→ Exercise input:
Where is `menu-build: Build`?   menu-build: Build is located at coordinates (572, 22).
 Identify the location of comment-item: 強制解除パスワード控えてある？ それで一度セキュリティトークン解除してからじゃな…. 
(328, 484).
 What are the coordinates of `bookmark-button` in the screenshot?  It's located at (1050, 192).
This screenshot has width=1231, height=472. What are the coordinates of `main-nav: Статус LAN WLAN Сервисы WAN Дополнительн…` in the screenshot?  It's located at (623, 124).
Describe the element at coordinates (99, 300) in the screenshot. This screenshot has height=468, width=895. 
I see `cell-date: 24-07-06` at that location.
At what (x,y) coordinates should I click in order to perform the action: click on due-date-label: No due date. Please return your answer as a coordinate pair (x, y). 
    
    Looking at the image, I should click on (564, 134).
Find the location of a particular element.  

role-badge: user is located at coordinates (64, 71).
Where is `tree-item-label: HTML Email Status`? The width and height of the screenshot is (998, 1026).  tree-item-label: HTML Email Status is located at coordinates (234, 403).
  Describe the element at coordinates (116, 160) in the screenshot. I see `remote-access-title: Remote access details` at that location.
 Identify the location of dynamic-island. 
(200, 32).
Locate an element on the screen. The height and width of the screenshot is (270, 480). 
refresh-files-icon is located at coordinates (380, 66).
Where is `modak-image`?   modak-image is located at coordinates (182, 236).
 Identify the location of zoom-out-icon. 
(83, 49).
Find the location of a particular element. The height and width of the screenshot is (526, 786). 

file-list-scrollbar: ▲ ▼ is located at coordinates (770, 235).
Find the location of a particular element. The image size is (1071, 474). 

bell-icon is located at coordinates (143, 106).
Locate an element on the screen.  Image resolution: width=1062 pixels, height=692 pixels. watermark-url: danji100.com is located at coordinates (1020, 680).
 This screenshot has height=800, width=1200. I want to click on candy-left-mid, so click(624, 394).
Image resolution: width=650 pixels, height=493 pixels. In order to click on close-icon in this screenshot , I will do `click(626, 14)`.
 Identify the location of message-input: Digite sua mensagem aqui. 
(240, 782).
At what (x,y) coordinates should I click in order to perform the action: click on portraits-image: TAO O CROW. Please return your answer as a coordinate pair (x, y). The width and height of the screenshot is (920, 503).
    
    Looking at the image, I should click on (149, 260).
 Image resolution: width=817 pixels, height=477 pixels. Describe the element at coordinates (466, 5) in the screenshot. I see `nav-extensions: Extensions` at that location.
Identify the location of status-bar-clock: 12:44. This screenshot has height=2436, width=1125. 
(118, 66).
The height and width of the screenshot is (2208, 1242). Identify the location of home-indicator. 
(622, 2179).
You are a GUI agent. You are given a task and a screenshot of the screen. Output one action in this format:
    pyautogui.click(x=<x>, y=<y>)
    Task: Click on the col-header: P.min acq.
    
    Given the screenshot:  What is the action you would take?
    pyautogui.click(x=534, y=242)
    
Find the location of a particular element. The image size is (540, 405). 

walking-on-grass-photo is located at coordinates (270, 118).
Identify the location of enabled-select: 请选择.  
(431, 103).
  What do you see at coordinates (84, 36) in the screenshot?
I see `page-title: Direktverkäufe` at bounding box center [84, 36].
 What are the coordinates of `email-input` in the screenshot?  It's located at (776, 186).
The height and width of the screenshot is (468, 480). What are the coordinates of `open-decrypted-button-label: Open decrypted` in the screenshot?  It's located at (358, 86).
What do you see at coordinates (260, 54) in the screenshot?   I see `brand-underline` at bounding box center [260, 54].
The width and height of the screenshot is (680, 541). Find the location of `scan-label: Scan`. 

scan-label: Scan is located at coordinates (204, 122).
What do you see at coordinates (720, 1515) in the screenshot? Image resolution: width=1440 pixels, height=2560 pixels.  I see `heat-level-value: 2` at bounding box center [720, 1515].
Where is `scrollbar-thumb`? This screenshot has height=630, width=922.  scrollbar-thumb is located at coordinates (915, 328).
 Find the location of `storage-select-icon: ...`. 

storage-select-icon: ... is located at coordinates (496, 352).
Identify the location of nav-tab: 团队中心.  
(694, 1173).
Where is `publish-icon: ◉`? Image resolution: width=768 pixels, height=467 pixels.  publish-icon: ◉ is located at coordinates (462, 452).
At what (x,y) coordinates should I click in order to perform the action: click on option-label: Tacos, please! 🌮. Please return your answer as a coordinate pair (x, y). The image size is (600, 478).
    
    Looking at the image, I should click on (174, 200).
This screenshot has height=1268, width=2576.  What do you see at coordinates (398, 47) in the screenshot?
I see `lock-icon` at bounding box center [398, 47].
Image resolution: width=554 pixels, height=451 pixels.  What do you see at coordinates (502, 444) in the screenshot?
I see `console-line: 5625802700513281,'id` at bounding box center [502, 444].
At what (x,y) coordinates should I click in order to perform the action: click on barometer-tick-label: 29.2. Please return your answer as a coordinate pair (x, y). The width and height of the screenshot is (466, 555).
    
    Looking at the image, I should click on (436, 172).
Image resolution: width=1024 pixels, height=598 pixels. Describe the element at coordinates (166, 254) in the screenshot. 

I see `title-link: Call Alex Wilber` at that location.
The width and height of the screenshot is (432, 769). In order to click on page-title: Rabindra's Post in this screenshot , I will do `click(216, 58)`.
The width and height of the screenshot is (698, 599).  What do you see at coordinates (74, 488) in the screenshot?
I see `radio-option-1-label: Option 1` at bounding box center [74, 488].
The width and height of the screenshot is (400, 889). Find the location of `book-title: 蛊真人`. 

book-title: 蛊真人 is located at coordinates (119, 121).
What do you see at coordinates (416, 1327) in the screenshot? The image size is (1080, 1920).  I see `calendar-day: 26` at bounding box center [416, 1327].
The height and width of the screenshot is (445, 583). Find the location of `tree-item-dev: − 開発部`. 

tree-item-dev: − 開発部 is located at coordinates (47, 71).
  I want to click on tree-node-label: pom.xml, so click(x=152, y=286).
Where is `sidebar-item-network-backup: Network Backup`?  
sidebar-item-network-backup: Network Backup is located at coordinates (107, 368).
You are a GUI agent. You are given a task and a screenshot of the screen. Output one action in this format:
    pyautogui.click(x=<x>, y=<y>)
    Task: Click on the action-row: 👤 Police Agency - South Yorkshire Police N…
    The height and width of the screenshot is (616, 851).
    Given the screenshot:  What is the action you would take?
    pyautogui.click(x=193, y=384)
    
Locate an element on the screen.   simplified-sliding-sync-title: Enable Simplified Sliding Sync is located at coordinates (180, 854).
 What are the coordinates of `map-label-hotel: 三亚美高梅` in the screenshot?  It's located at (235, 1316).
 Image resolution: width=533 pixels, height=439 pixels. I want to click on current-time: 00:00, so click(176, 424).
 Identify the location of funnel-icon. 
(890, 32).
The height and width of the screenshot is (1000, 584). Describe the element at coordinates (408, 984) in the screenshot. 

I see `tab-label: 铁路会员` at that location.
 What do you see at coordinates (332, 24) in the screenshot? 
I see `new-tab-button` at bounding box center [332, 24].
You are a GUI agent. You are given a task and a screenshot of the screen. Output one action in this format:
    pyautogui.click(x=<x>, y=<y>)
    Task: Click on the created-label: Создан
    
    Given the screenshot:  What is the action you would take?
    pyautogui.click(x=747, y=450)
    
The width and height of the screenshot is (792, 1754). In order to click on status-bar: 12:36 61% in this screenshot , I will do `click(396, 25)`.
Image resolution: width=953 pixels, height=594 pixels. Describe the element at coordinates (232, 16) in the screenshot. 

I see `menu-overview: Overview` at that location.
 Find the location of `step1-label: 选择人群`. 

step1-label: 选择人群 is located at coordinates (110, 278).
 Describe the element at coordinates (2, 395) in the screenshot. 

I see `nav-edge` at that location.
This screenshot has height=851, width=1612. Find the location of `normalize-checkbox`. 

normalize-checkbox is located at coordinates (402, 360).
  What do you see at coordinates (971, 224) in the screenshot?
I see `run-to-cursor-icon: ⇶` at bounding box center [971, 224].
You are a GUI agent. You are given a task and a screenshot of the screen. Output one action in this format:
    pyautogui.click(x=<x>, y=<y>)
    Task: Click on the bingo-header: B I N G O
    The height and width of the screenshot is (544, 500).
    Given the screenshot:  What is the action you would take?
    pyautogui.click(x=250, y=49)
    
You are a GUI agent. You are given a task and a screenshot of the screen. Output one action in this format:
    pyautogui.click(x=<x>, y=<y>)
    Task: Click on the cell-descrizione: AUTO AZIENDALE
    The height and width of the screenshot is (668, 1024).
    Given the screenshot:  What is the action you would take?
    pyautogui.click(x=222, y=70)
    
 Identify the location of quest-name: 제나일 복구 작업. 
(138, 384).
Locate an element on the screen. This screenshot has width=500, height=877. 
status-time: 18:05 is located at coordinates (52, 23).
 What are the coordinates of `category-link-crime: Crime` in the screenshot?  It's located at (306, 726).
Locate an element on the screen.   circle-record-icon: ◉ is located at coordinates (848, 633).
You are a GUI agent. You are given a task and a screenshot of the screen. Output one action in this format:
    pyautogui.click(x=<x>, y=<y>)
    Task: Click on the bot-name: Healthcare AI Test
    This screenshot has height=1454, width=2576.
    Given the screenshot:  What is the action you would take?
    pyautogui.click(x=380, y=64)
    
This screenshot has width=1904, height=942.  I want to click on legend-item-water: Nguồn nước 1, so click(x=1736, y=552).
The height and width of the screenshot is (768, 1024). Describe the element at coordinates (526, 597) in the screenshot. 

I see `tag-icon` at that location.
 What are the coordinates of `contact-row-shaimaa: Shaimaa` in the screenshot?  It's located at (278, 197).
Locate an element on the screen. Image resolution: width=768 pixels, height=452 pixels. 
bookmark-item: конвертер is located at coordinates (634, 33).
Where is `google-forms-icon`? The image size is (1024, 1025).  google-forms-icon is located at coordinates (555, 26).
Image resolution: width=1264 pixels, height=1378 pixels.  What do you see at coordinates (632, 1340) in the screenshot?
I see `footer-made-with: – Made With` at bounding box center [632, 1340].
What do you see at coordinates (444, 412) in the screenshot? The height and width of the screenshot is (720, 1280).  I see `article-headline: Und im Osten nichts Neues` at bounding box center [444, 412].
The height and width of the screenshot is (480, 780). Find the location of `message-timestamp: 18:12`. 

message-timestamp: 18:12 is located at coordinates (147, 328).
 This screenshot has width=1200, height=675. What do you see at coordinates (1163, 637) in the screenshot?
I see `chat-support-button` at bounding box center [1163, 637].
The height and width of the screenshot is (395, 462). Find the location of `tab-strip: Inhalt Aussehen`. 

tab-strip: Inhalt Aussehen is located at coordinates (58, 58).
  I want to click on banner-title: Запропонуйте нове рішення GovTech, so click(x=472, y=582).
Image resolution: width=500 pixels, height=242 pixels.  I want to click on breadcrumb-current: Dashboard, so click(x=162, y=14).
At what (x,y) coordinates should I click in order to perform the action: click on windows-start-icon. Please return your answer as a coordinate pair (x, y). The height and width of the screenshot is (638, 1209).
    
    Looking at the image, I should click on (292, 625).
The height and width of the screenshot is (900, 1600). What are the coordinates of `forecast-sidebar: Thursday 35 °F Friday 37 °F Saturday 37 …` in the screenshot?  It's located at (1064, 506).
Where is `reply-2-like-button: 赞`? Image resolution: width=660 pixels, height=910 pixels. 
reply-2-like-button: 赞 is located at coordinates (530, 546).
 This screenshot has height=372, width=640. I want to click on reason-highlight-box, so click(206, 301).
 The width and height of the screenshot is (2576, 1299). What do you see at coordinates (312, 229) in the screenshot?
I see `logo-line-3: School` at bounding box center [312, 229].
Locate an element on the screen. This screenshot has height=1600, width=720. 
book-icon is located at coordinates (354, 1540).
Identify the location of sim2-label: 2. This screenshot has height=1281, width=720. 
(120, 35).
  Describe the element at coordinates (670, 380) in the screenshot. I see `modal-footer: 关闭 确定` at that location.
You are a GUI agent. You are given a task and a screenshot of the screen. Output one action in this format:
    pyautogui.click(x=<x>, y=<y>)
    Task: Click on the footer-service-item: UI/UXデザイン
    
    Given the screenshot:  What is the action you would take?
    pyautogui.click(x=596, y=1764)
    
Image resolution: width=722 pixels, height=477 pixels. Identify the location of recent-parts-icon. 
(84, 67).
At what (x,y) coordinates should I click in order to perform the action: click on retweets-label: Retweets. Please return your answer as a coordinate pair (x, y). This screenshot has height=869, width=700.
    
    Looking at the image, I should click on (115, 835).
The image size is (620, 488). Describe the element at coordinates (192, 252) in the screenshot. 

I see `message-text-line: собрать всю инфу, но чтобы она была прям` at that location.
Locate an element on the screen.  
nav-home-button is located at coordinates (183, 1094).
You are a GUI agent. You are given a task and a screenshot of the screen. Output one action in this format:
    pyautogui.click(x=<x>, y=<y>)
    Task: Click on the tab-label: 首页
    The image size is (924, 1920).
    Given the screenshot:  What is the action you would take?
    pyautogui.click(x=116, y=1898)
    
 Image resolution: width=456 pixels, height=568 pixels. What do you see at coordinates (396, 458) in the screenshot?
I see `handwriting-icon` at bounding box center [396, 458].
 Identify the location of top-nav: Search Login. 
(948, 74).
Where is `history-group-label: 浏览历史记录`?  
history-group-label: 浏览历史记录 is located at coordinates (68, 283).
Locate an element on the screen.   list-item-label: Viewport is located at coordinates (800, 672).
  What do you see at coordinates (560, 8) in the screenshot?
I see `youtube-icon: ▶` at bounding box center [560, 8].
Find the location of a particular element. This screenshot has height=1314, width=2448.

→ What the exercise asks: Print the items again word for word, starting at the line that contains "Identify the location of top-nav: Search" and ending with the last of the items.

→ Completed exercise:
 Identify the location of top-nav: Search Login. 
(948, 74).
Where is `history-group-label: 浏览历史记录`?  
history-group-label: 浏览历史记录 is located at coordinates (68, 283).
Locate an element on the screen.   list-item-label: Viewport is located at coordinates (800, 672).
  What do you see at coordinates (560, 8) in the screenshot?
I see `youtube-icon: ▶` at bounding box center [560, 8].
Find the location of a particular element. This screenshot has height=1314, width=2448.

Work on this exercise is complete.